Seit gestern schwirren die ersten Gerüchte herum, vor wenigen Minuten erst hat es ein im Dezember gefeuerter Nokia-Angestellter mehr oder weniger bestätigt:

Das lange erwartete „Maemo 5 Lead Device“, der Nachfolger des Nokia 700, N800 und N810, ist ein stinknormales Telefon. Ab Juli 2009 soll es - zuerst in den USA, dann weltweit - gemeinsam mit T-Mobile vermarktet werden. Das ist nicht unbedingt eine gute Nachricht … aber dazu später.

Was ist über das Gerät bekannt?

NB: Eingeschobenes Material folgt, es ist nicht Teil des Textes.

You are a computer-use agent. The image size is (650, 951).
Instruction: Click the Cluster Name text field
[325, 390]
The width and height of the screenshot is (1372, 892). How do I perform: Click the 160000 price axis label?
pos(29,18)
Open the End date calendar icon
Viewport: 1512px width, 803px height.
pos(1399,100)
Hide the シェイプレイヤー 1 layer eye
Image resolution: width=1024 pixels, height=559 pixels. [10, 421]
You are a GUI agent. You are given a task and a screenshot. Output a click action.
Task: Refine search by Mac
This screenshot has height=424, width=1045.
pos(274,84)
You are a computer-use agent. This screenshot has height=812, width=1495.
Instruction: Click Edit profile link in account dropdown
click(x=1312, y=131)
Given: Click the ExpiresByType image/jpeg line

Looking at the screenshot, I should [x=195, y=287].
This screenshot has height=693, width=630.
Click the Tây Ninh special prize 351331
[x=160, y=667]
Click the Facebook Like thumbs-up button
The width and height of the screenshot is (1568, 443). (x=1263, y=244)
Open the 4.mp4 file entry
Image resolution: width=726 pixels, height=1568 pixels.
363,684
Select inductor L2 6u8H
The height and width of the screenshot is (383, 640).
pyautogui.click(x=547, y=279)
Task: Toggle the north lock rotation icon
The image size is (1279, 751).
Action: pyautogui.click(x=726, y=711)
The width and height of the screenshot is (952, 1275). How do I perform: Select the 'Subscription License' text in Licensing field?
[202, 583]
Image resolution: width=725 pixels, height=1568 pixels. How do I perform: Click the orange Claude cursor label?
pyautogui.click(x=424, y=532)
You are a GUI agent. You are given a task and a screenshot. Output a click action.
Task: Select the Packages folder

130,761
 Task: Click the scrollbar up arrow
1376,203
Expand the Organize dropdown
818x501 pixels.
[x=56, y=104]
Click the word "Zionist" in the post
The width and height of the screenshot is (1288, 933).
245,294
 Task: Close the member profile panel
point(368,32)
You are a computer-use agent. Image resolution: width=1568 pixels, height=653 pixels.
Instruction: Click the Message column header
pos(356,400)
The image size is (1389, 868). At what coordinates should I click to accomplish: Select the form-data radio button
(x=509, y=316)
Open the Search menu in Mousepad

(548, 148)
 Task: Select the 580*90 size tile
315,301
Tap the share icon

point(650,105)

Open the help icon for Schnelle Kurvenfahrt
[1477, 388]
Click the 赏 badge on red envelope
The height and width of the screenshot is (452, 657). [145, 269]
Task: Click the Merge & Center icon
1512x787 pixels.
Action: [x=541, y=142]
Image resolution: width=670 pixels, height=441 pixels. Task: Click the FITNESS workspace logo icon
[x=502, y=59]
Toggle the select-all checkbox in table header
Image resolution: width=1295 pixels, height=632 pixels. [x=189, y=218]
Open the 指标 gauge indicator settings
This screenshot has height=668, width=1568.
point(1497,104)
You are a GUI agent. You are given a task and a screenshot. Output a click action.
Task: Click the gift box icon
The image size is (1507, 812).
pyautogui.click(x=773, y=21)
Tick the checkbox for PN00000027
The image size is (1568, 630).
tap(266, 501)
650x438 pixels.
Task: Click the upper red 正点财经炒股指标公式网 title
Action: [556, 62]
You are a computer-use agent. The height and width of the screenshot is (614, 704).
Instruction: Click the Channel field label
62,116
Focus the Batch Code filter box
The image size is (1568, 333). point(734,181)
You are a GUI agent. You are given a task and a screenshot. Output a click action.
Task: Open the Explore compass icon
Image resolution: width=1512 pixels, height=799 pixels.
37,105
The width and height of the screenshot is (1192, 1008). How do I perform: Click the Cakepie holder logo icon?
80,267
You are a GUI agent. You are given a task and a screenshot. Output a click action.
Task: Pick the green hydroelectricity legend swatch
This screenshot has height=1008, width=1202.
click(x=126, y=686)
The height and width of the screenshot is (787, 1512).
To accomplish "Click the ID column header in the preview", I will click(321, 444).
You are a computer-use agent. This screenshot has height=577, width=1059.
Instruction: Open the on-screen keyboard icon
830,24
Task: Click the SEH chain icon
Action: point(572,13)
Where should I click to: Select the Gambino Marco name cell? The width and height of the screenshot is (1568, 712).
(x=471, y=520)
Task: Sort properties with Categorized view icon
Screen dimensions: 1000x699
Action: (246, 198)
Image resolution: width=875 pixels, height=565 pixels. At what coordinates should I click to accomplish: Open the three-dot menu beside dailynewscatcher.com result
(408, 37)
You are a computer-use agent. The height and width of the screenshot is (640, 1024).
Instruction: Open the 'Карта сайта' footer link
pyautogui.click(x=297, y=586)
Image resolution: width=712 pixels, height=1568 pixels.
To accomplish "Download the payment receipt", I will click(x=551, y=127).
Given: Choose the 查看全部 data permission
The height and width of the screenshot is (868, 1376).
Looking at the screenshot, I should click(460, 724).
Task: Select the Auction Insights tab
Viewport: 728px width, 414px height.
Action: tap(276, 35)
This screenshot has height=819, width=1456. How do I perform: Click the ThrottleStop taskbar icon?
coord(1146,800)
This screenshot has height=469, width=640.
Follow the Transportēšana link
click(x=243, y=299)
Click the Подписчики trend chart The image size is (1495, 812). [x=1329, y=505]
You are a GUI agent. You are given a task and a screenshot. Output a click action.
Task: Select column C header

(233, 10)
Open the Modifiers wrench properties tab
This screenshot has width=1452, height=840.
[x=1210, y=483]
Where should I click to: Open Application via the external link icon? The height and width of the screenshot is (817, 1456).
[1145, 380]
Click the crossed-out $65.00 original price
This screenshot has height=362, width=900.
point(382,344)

Die wichtigsten technischen Eckdaten hat Nokia bereits 2008 offiziell genannt, einiges davon hat sich dann im ebenfalls längst öffentlichen Quelltext des Betriebssystems bestätigt: OMAP3430 Prozessor, 5MP Kamera mit Blitz, GPS, Accelerometer, HSPA, 800x480 Bildschirmauflösung, Betriebssystem Maemo 5 („Fremantle“), Hardware-Tastatur …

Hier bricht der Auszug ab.